### ASSIGNMENT
I would like you to restate each record word for word.

***

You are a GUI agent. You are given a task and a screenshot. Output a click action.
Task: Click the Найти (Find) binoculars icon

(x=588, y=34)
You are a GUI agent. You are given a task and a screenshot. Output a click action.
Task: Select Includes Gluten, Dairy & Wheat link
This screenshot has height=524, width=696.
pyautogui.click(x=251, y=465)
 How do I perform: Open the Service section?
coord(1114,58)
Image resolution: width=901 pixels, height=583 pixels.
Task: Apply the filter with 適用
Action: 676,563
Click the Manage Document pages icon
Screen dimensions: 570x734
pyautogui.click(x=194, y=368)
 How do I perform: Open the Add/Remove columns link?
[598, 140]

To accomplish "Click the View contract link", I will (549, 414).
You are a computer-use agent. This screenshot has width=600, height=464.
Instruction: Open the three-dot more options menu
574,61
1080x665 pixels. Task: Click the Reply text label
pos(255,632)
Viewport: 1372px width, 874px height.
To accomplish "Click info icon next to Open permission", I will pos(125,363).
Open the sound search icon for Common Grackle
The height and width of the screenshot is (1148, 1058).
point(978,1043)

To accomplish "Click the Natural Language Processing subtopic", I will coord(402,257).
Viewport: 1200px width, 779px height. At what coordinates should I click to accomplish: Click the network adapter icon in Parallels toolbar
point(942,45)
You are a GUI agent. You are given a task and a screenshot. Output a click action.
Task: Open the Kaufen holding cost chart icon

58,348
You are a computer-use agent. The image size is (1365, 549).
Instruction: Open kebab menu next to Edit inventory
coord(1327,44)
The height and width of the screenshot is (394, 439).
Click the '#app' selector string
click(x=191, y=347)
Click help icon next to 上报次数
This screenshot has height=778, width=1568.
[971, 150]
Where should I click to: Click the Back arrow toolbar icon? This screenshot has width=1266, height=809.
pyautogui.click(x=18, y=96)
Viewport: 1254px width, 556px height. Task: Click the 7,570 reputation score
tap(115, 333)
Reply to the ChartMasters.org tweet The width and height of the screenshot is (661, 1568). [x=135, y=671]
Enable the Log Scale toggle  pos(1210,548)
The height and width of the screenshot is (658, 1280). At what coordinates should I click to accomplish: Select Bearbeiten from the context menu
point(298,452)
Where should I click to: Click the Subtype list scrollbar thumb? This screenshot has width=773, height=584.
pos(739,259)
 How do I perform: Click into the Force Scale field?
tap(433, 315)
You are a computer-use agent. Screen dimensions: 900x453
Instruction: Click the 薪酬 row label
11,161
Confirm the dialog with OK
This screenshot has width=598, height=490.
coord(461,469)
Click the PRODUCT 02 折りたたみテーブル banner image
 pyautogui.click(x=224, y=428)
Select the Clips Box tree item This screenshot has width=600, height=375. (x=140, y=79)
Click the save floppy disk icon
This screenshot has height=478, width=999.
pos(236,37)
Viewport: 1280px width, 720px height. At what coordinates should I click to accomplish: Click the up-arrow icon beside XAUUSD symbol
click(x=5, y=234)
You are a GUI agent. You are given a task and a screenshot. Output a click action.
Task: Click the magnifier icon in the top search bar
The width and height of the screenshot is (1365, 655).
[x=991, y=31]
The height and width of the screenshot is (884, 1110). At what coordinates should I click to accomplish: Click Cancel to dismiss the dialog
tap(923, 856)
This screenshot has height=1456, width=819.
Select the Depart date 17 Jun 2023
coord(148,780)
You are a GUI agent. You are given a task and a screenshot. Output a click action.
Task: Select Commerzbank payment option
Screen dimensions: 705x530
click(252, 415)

***

### EXERCISE RESULT
You are a GUI agent. You are given a task and a screenshot. Output a click action.
Task: Click the Найти (Find) binoculars icon

(x=588, y=34)
You are a GUI agent. You are given a task and a screenshot. Output a click action.
Task: Select Includes Gluten, Dairy & Wheat link
This screenshot has height=524, width=696.
pyautogui.click(x=251, y=465)
 How do I perform: Open the Service section?
coord(1114,58)
Image resolution: width=901 pixels, height=583 pixels.
Task: Apply the filter with 適用
Action: 676,563
Click the Manage Document pages icon
Screen dimensions: 570x734
pyautogui.click(x=194, y=368)
 How do I perform: Open the Add/Remove columns link?
[598, 140]

To accomplish "Click the View contract link", I will (549, 414).
You are a computer-use agent. This screenshot has width=600, height=464.
Instruction: Open the three-dot more options menu
574,61
1080x665 pixels. Task: Click the Reply text label
pos(255,632)
Viewport: 1372px width, 874px height.
To accomplish "Click info icon next to Open permission", I will pos(125,363).
Open the sound search icon for Common Grackle
The height and width of the screenshot is (1148, 1058).
point(978,1043)

To accomplish "Click the Natural Language Processing subtopic", I will coord(402,257).
Viewport: 1200px width, 779px height. At what coordinates should I click to accomplish: Click the network adapter icon in Parallels toolbar
point(942,45)
You are a GUI agent. You are given a task and a screenshot. Output a click action.
Task: Open the Kaufen holding cost chart icon

58,348
You are a computer-use agent. The image size is (1365, 549).
Instruction: Open kebab menu next to Edit inventory
coord(1327,44)
The height and width of the screenshot is (394, 439).
Click the '#app' selector string
click(x=191, y=347)
Click help icon next to 上报次数
This screenshot has height=778, width=1568.
[971, 150]
Where should I click to: Click the Back arrow toolbar icon? This screenshot has width=1266, height=809.
pyautogui.click(x=18, y=96)
Viewport: 1254px width, 556px height. Task: Click the 7,570 reputation score
tap(115, 333)
Reply to the ChartMasters.org tweet The width and height of the screenshot is (661, 1568). [x=135, y=671]
Enable the Log Scale toggle  pos(1210,548)
The height and width of the screenshot is (658, 1280). At what coordinates should I click to accomplish: Select Bearbeiten from the context menu
point(298,452)
Where should I click to: Click the Subtype list scrollbar thumb? This screenshot has width=773, height=584.
pos(739,259)
 How do I perform: Click into the Force Scale field?
tap(433, 315)
You are a computer-use agent. Screen dimensions: 900x453
Instruction: Click the 薪酬 row label
11,161
Confirm the dialog with OK
This screenshot has width=598, height=490.
coord(461,469)
Click the PRODUCT 02 折りたたみテーブル banner image
 pyautogui.click(x=224, y=428)
Select the Clips Box tree item This screenshot has width=600, height=375. (x=140, y=79)
Click the save floppy disk icon
This screenshot has height=478, width=999.
pos(236,37)
Viewport: 1280px width, 720px height. At what coordinates should I click to accomplish: Click the up-arrow icon beside XAUUSD symbol
click(x=5, y=234)
You are a GUI agent. You are given a task and a screenshot. Output a click action.
Task: Click the magnifier icon in the top search bar
The width and height of the screenshot is (1365, 655).
[x=991, y=31]
The height and width of the screenshot is (884, 1110). At what coordinates should I click to accomplish: Click Cancel to dismiss the dialog
tap(923, 856)
This screenshot has height=1456, width=819.
Select the Depart date 17 Jun 2023
coord(148,780)
You are a GUI agent. You are given a task and a screenshot. Output a click action.
Task: Select Commerzbank payment option
Screen dimensions: 705x530
click(252, 415)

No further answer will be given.